Travail demandé:
(1) Recopiez, dans le texte sur la liberté, le passage qui s'ouvre sur les mots contenant « Si ma liberté s’arrête là où commence celle de » et se ferme sur « forme de liberté. ».
(2) Poursuivez le texte sur la liberté à la suite de sa dernière phrase.

Texte:
►
Si ma liberté s’arrête là où commence celle de l’autre, il y a du coup des frictions aux frontières et nous sommes dans une forme symbolique de guerre de territoires. Un enfant grandit en accroissant ses prises sur le monde, son autonomie, c’est-à-dire sa liberté. Cette maxime revient à le persuader qu’il ne peut en effet accroître sa liberté qu’au détriment de celle d’autrui. Car si ma liberté s’arrête là où commence celle d’autrui, alors, en agrandissant ma liberté, la logique voudrait que je me retrouve à réduire celle d’une autre personne à partir d’un certain moment. Envisager la recherche de liberté comme on envisage la conquête de parts de marché revient à promouvoir un regard néolibéral sur toute forme de liberté.

Effectivement, selon les philosophes libéraux, la liberté est la possibilité pour un individu de faire tout ce qu’il veut. Pour le philosophe Ruwen Ogien par exemple,« être libre n’est rien d’autre et de plus que le fait de ne pas être soumis à la volonté d’autrui ». Ce n’est pas faux. Quand on est soumis à la volonté d’autrui, on n’est pas libre. Mais c’est une drôle de façon de poser le problème qui oppose les individus les uns aux autres. Les bornes de la liberté, c’est le droit. Dans cette vision de la liberté, « avoir le droit », c’est avoir la possibilité de faire tout ce qui n’est pas interdit. « Avoir le droit » serait synonyme de « être libre de ». Cette philosophie libérale postule qu’à la naissance les individus seraient chargés de tous les droits, que la société (comprendre : l’État) limitera dans certains cas. On voit bien que cette conception pense la liberté uniquement à l’échelle individuelle, comme si chacun était une petite bulle de volonté qui ne demandait qu’à marcher sur les pieds de son voisin (qui lui-même n’a qu’un désir, empiéter sur mes plates-bandes). C’est l’idéologie d’une société des individus atomisés, séparés, et qui se vivent comme aliénés par l’existence des autres. On comprend que cette conception de la liberté est aussi une vision pessimiste de l’être humain. En effet, même si pour les libéraux la liberté est d’abord un « silence de la loi » (Ruwen Ogien), le monde étant peuplé d’individus égoïstes et qu’on veut éviter le Chaos à la Mad Max, il est nécessaire que des institutions interviennent pour réguler la loi de la jungle. La vision individualiste libérale n’est donc que la déduction de ce que propose cette maxime pour pouvoir évoluer. D’une autre part cette vision promue une pulsion de mort comme mode de rapports entre les hommes, puisque la concurrence veut d’abord la mort symbolique de l’autre. Si ma liberté s’arrête à l’autre, en supprimant l’autre, j’agrandis ma zone de liberté.
◄
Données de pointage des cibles
►
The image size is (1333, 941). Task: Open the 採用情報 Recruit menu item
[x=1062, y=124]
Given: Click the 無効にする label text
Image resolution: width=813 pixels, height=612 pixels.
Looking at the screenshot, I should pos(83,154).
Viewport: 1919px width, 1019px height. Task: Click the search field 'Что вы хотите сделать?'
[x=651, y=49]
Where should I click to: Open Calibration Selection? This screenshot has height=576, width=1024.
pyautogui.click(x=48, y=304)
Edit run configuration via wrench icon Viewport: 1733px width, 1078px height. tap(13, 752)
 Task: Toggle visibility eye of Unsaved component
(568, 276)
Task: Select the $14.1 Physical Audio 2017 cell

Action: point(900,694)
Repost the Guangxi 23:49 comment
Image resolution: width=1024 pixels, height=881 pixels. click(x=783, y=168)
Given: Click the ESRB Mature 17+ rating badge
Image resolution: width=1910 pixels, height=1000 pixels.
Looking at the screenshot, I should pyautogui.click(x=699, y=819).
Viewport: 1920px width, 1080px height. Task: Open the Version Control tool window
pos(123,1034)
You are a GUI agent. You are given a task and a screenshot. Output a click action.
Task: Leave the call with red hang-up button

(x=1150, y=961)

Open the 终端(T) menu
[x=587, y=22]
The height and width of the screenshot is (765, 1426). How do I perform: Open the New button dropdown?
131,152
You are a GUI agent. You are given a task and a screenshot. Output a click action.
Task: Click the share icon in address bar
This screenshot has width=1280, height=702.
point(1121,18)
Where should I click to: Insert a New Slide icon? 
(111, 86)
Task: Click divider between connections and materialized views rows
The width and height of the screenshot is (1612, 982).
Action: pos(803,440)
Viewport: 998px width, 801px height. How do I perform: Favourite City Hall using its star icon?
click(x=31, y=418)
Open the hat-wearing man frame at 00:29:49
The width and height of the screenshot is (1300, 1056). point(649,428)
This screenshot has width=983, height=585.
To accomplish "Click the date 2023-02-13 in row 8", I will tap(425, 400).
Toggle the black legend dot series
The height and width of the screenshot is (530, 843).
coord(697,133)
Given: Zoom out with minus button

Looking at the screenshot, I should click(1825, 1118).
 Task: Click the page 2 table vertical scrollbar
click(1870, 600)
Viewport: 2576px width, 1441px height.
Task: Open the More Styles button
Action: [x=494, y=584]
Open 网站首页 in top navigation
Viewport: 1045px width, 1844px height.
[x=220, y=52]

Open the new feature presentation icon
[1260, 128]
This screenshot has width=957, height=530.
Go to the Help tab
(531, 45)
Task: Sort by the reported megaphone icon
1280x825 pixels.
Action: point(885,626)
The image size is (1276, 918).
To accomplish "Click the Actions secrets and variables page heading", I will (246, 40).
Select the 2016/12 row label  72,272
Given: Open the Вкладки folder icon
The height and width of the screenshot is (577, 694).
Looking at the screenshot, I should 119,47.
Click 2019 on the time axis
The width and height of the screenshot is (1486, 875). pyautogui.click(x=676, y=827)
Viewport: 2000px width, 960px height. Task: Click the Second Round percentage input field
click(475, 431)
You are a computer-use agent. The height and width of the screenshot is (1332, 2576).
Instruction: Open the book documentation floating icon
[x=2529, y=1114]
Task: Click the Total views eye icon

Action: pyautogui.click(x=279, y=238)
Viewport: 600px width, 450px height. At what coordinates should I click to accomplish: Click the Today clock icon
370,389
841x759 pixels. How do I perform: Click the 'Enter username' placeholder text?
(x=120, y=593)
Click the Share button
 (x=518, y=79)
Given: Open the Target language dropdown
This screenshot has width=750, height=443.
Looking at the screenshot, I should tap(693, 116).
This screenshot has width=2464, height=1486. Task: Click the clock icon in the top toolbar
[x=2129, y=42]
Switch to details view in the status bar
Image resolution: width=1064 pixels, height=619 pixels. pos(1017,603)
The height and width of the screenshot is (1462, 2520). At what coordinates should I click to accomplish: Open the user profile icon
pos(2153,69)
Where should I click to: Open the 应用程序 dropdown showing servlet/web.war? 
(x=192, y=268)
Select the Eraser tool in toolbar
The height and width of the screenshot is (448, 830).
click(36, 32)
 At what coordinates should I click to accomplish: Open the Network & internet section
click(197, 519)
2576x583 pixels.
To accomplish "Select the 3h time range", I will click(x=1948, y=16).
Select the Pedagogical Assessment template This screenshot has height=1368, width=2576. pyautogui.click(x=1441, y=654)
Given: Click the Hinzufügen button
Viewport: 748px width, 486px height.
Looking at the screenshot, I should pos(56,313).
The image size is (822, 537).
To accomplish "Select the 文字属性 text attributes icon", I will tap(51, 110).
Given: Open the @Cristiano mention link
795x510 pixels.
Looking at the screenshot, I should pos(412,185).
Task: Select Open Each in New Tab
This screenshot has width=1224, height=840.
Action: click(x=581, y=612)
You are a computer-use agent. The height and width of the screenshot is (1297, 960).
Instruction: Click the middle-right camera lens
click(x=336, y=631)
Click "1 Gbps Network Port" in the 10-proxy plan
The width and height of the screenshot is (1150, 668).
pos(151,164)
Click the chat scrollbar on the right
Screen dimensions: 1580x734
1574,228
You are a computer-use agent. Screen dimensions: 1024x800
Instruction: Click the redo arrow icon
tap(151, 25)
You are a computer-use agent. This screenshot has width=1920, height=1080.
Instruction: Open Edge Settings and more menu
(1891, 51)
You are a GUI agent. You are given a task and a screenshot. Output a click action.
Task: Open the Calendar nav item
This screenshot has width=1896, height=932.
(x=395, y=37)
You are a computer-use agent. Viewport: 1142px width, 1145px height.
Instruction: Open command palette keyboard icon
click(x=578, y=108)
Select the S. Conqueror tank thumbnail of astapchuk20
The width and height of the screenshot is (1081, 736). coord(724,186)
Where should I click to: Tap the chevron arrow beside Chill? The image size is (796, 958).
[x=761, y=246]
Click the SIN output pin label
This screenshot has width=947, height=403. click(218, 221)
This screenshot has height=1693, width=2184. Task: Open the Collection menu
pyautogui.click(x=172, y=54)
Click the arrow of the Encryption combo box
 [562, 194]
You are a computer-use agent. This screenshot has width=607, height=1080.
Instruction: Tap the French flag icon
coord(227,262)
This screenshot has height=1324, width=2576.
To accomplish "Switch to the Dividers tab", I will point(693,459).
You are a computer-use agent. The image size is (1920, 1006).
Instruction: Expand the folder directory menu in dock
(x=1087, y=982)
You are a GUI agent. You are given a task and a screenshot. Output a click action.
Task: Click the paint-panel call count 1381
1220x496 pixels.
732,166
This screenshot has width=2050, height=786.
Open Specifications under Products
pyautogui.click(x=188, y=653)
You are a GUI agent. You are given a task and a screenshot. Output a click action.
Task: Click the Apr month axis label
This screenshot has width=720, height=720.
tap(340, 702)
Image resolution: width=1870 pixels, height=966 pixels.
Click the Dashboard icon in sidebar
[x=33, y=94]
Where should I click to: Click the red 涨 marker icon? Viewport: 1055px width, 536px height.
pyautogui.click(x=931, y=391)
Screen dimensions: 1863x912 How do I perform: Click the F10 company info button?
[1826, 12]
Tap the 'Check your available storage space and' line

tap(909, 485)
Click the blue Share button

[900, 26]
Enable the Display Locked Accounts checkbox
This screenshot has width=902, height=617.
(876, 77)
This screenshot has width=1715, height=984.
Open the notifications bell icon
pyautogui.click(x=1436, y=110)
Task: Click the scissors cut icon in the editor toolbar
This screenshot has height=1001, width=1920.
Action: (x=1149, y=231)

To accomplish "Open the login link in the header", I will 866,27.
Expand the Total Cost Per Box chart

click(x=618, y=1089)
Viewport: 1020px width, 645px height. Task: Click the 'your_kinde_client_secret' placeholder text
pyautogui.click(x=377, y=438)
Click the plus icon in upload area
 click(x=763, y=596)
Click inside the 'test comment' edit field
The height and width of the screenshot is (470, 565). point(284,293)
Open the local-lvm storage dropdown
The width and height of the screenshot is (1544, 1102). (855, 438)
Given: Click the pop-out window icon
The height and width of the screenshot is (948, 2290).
◄
Réponses par consigne:
(1)
Si ma liberté s’arrête là où commence celle de l’autre, il y a du coup des frictions aux frontières et nous sommes dans une forme symbolique de guerre de territoires. Un enfant grandit en accroissant ses prises sur le monde, son autonomie, c’est-à-dire sa liberté. Cette maxime revient à le persuader qu’il ne peut en effet accroître sa liberté qu’au détriment de celle d’autrui. Car si ma liberté s’arrête là où commence celle d’autrui, alors, en agrandissant ma liberté, la logique voudrait que je me retrouve à réduire celle d’une autre personne à partir d’un certain moment. Envisager la recherche de liberté comme on envisage la conquête de parts de marché revient à promouvoir un regard néolibéral sur toute forme de liberté.

(2)
 

La liberté des anarchistes : un monde en commun

À contrario, les anarchistes proposent une autre définition de la liberté, qui n’oppose pas individu et collectif. La liberté étant une question sociale, la liberté des autres est indissociable de la mienne. Notre liberté grandit avec autrui, car en nombres nous acquérons plus de pouvoir, plus de capacité d’action que tout seul. S’allier permet d’ouvrir le champ des possibles vers du coup plus de liberté. Les alternatives lorsque nous nous retrouvons dans une impasse viennent bien plus souvent d’un groupe que d’une personne isolée. Que ce soit des réunions brainstorming en entreprise, des associations qui font émerger des alternatives aux niveaux des citoyens, des militants qui se regroupent pour porter un message, le collectif est créateur de liberté jusque-là inaccessible.

C’est une conception optimiste de l’être humain, dans cette conception, le rôle des structures sociales est simplement d’être des médiations entre les individus. Dans cette conception, « avoir le droit », c’est être en capacité matérielle (et pas seulement théorique) d’exercer ce droit. Car pour s’exercer réellement, la liberté requiert une égalité réelle, pas exclusivement une égalité des droits ou des chances. Comme le dit Bakounine, « la véritable liberté n’est pas possible sans l’égalité de fait (économique, politique et sociale) ».

De plus, l’idée même d’une liberté qui « s’arrêterait » est parfaitement erronée. Et cela, autant dans des domaines très différents, que ce soi dans un domaine rempli de règles et de rigueur comme les mathématiques à son inverse comme l’art. Il s’invente à peu près, nous dit-on, des centaines de nouveaux théorèmes chaque année pour ce qui est de la question des mathématiques. Pour le côté artistique, l’illustration est encore plus évidente lorsque l’on voit les domaines comme la musique, la peinture, la sculpture… où la création et la liberté de chaque auteur est sans limites une fois la technique maîtrisée.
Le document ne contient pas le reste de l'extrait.